In New York, Rashid Khalikov, UN humanitarian affairs coordinator, appealed to Burma to waive visa requirements for UN aid workers trying to get into the country.
"Unfortunately we cannot tell you how many people are in need of assistance," he said. "We just clearly understand that it will probably be in the hundreds of thousands."
The information minister said the military were "doing their best" but analysts said there could be fallout for the former Burma's rulers, who pride themselves on their ability to cope with any challenge.
"The myth they have projected about being well-prepared has been totally blown away," said analyst Aung Naing Oo, who fled to Thailand after a brutally crushed 1988 uprising. "This could have a tremendous political impact in the long term."
US President George W. Bush made a rare personal appeal to the junta to accept US disaster experts who have so far been kept out.
"Our message is to the military rulers," Bush said. "Let the United States come and help you, help the people."
He said he was prepared to make U.S. naval assets available for search and rescue.
The White House later said the United States was committing $3 million through an aid agency to meet the most urgent needs, up from an initial emergency contribution of $250,000.
Rulers at risk?
Reflecting the scale of the crisis, the junta said it would postpone to May 24 a constitutional referendum in the worst-hit areas of Yangon and the delta.

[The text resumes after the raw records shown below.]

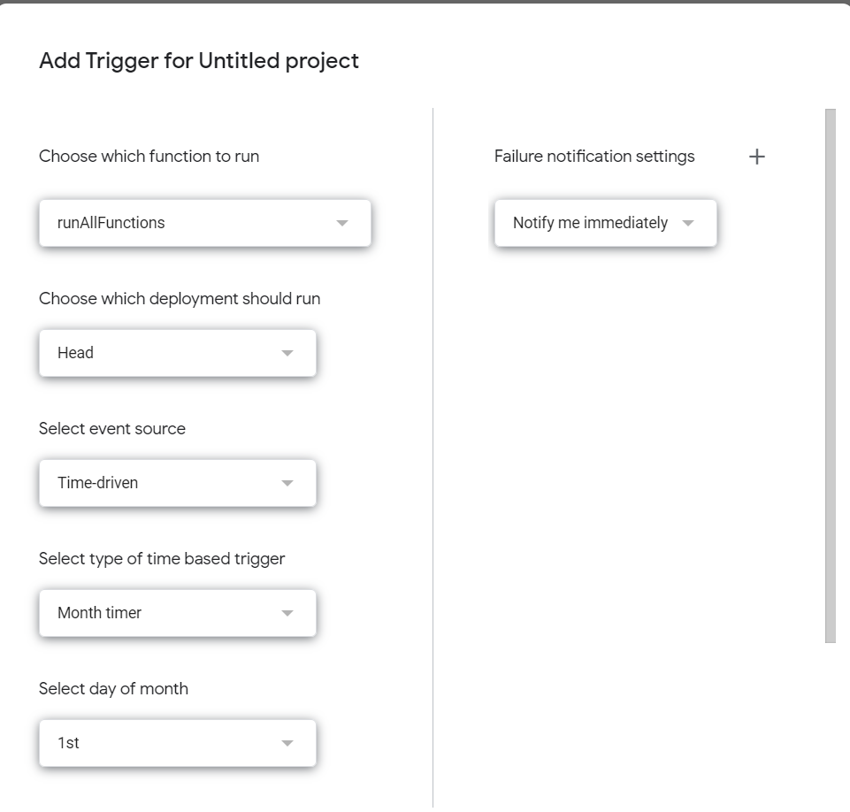The width and height of the screenshot is (850, 812).
Task: Open the function selection dropdown showing runAllFunctions
Action: point(204,224)
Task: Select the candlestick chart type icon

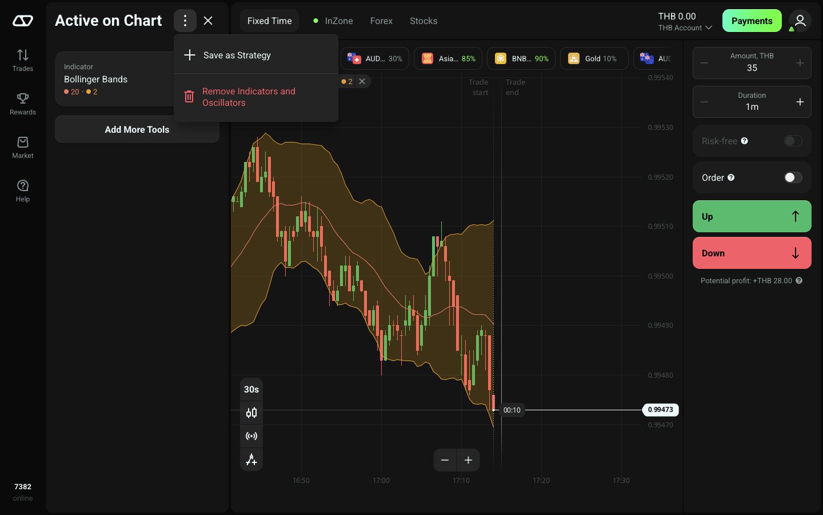Action: (x=251, y=413)
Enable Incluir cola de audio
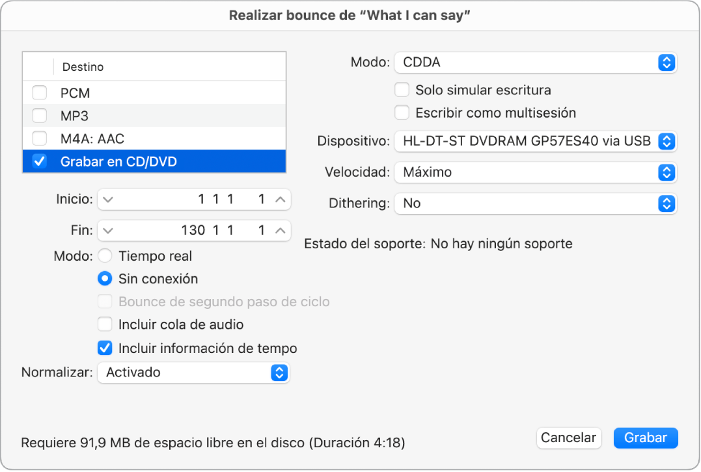701x472 pixels. [x=105, y=324]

However, state TV said the May 10 vote on the charter, part of the army's much-criticised "roadmap to democracy," would proceed as planned in the rest of the Southeast Asian nation, which has been under army rule for the last 46 years.
Its political plans have been slammed by Western governments, especially after the bloody suppression of protests in September.
'Massive, terrible'
The disaster drew a rare acceptance of a trickle of outside help from the diplomatically isolated generals, who spurned such approaches after the 2004 Indian Ocean tsunami.
Thailand flew in nine tonnes of food and medicine, the first foreign aid shipment, but a Reuters cameraman on the plane said supplies were unloaded by hand as no forklift trucks were available — a sign the army may lack vital equipment.
Two Indian transport planes are due to fly in today and more are on standby, officials in New Delhi said.
State media have made much of the army's response, showing soldiers manhandling tree trunks or generals climbing into helicopters or greeting homeless storm victims in Buddhist temples.
Aid agency World Vision in Australia said it had been granted special visas to send in personnel to back up 600 staff in the impoverished country.
"This is massive. It is not necessarily quite tsunami level but in terms of impact of millions displaced, thousands dead, it is just terrible," World Vision Australia head Tim Costello said.